Besonders smart geht der Newcomer die Hook an, die dem Song seinen Titel gibt und bei vielen sicher erstmal für Fragezeichen sorgt: „Lak shuuu, Baby, ich hab Maximum Rizz / Ich bin nicht ihr Fitness-Trainer, trotzdem mach ich sie fit“. Maximum was? „Rizz“ ist ein Slangbegriff aus Baltimore, wo aus „Charisma“ irgendwann „rizzma“ und schließlich „Rizz“ wurde, also die Fähigkeit, seinen Charme besonders gut beim Flirten auszuspielen. Popularisiert wurde der Ausdruck vom Twitch-Streamer Kai Cenat, inzwischen nutzt ihn aber die ganze Welt und eben auch die nächste Generation an Deutschrap-Nachwuchs – das zeigt die Verwendung in Ski Aggus neuer Single und die Platzierung von „Rizz“ in den Kandidaten für das Jugendwort 2023. „Lak Shu“ kommt dagegen aus dem Arabischen und bedeutet als Ausruf so etwas wie „Alter, was?“. Auch dieser Begriff wird längst über die Ursprungssprache hinaus in Online-Chats und eben auch Songs verwendet.
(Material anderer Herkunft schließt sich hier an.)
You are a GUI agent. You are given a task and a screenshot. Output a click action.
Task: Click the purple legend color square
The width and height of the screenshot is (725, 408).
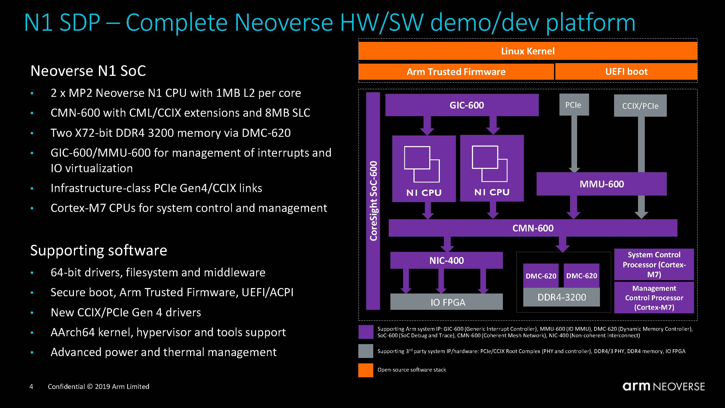click(366, 332)
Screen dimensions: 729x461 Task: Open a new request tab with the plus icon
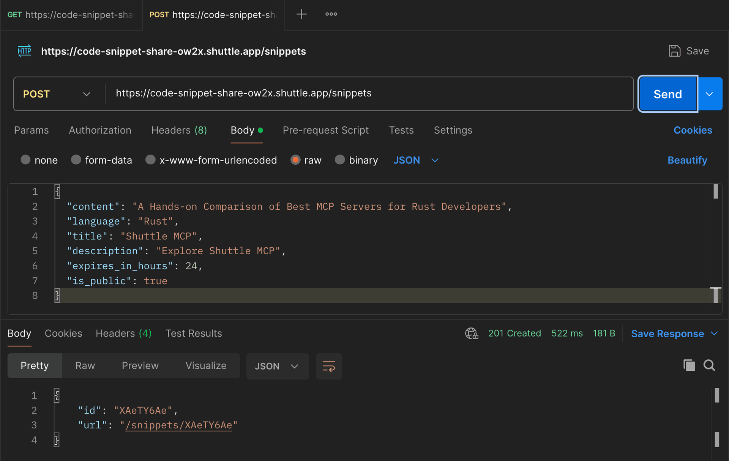[x=301, y=14]
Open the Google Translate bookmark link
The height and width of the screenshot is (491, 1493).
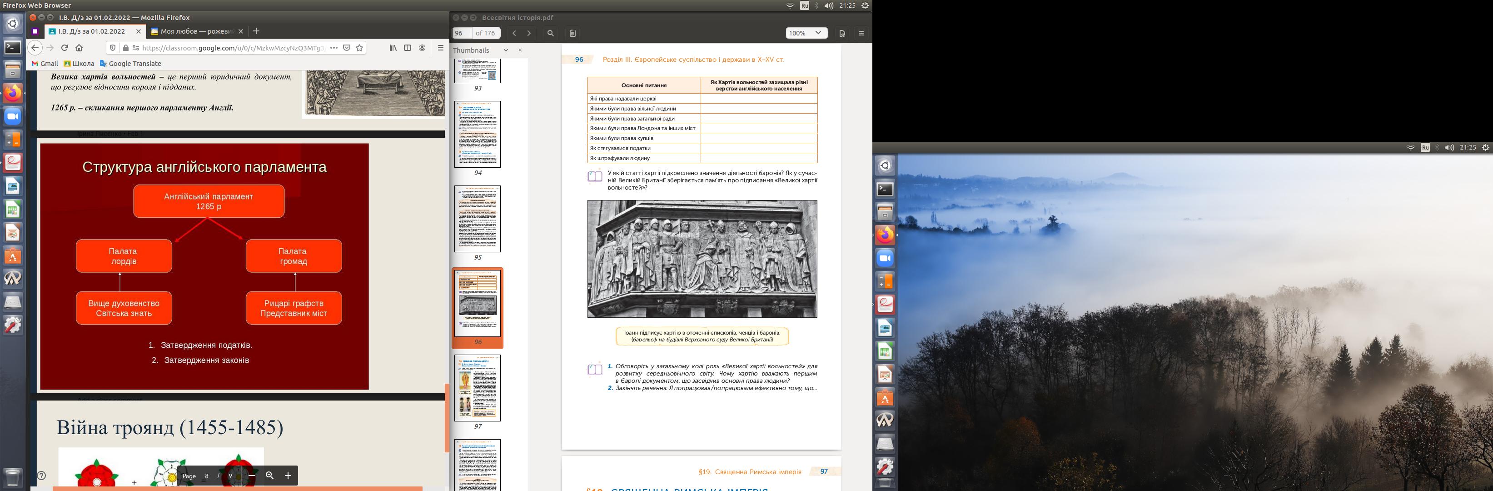(130, 64)
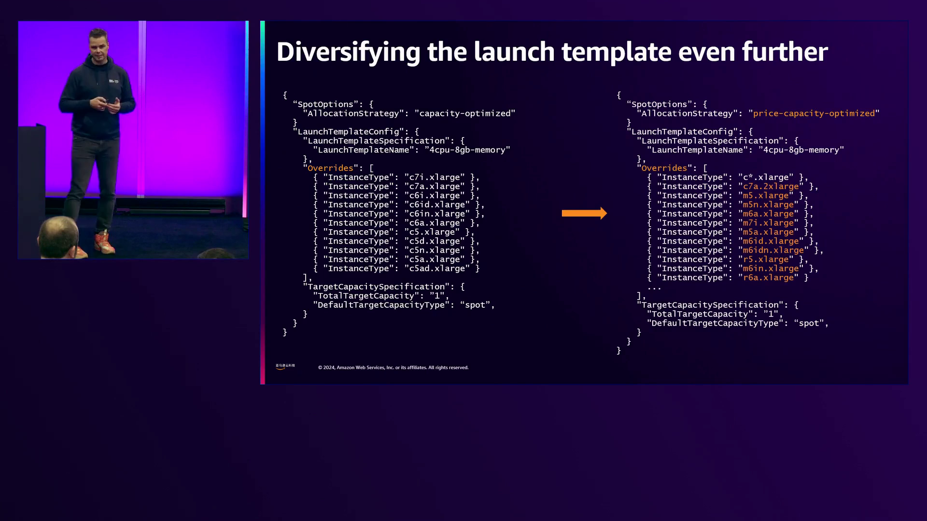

Auch Rizz hat seine Grenzen
Ski Aggu belässt es aber nicht nur darauf, geschickt sprachliche Trends aufzugreifen, sondern nutzt auch das Spotlight, das gerade auf ihm steht, um eine sinnvolle Message in „Maximum Rizz“ zu verpacken.“Dicka, jetzt ma‘ ernst, wenn ’ne Atzin sich beschwert / Dass du sie hardcore nervst, ich schwör‘, dann machst du was verkehrt / Denn egal, wo man verkehrt, scheißegal, wie man verballert ist / Flirten ist so geil, doch ist nur geil, wenn’s geil für alle ist“. Eine unmissverständliche Aussage, die zwar kein aktivistischer Befreiungsschlag ist, aber vor allem Aggus jüngeren Fans grundlegende Werte mit auf den Weg gibt. „Maximum Rizz“ fungiert als Auftakt für das neue Album „denk mal drüber nach…“, das schon am 13. Oktober erscheinen soll. Kleiner Spoiler: Darauf befindet sich dann auch ein Song namens „Negativer Rizz“ – ob der wohl genau so hittig ist wie sein Gegenstück?